Outra arte que fiz, sem estilingue, foi num dia que os cocheiros disseram-me que o Zé da Nica (um negrinho anão que trabalhava no escritório) estava na baia das poninhas. Era uma baia fechada, de madeira de mais ou menos 1,80 m. O que lá ele fazia não preciso explicar, ou digo, ia tirar o atraso. Os cocheiros correram a se esconder e eu peguei um relho (a gente falava reio) e comecei a bater com ele, para dentro da baia. No começo só ouvia o barulho das poneizinhas agitando-se de um lado para outro, assustadas com as batidas. O resto era silencio. Mas o Zé da Nica era muito medroso, e não demorou para ele se entregar e começou a gritar para que parassem com aquilo. Aí que ficou divertido. Mas quando ele disse que ia sair, ver quem era e dar queixa ao administrador (que era meu tio) eu sumi de vista e, ficamos escondidos escutando ele sair da baia e voltar ao escritório. Eu me diverti, mas ele não.
A gente aprontava muito na fazenda, eu e meus primos, era uma arte atrás da outra. Era uma reclamação atrás da outra ao meu tio. Pedradas em cachorros, patos, galinhas, nas casas de abelhas só pra ver o alvoroço. Às vezes íamos ao cinema da fazenda. Se não nos agradava o filme, saíamos antes e munidos de pedregulhos, íamos arrebentar os isolantes dos postes até conseguirmos cortar a energia e, acabava-se o filme.

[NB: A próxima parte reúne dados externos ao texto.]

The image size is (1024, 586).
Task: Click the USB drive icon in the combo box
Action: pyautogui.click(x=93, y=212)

De vez em quando meu tio pedia que entregássemos todos os estilingues. Tínhamos medo dele, e entregávamos incontinente, com muita dor no coração. Mas, no dia seguinte quando levantávamos, os ditos estilingues estavam todos sobre a mesa da cozinha, onde íamos tomar o café. Na primeira vez ficamos ressabiados, mas cada um pegava o seu enfiava no bolso e, partia para novas artes. Eita, tempinho bom.

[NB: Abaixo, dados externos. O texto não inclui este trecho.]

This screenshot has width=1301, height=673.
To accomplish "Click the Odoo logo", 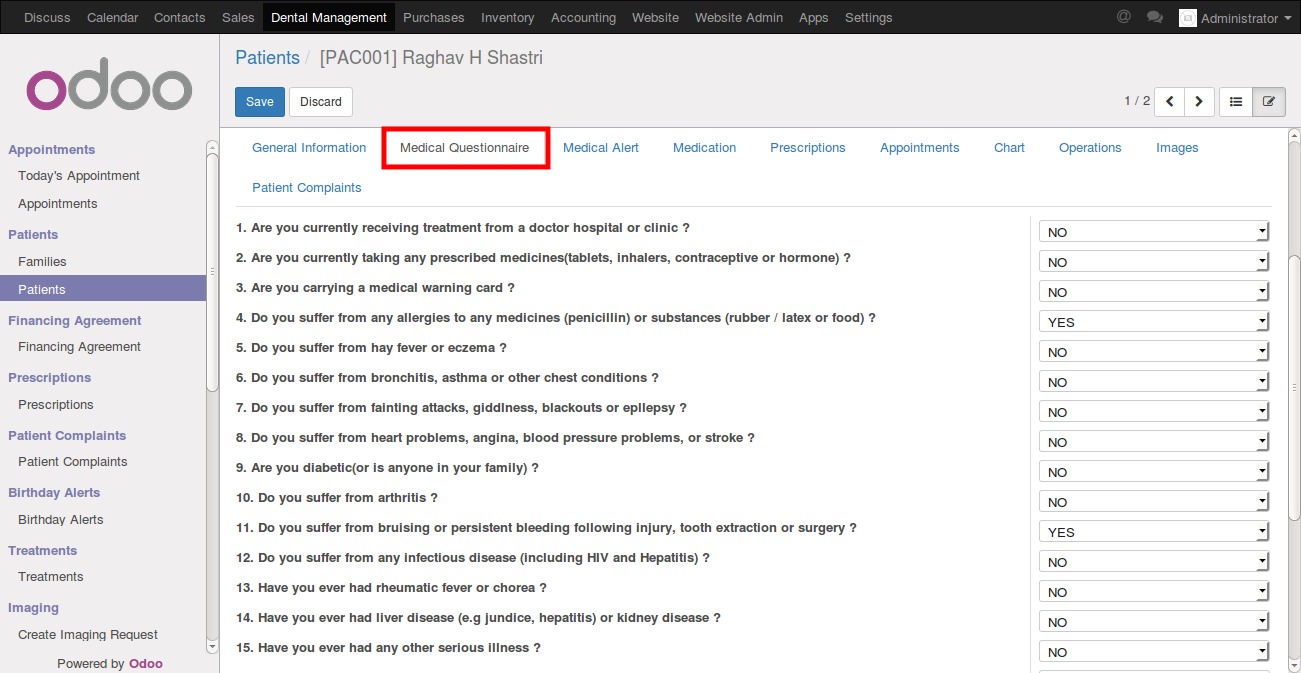I will (109, 90).
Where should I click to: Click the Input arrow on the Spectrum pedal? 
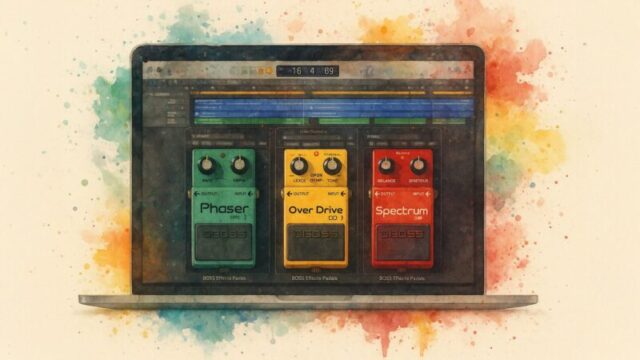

Meu tio tinha fama de mulherengo. As vezes ele deixava o Jeep e ia a cocheira para sair a cavalo. Como lá sempre eu estava, ajudava arrear o bicho e quando ele ia sair eu peguntava se ia à colônia do Limoeiro ou do Carvão. Dizem que era por essas bandas que ele tinha seus rolos. Ele fazia cara de bravo e dizia –“Fica queto moleque.” Eu me divertia com isso. Um dia o cavalo quando começou a andar (meu tio era grande e pesado) começou a peidar. Não perdi a oportunidade: -“Tio, ele não tá aguentando, desce tio, o bicho vai arriá.” E, lá vinha outra vez: - “Fica quieto moleque.”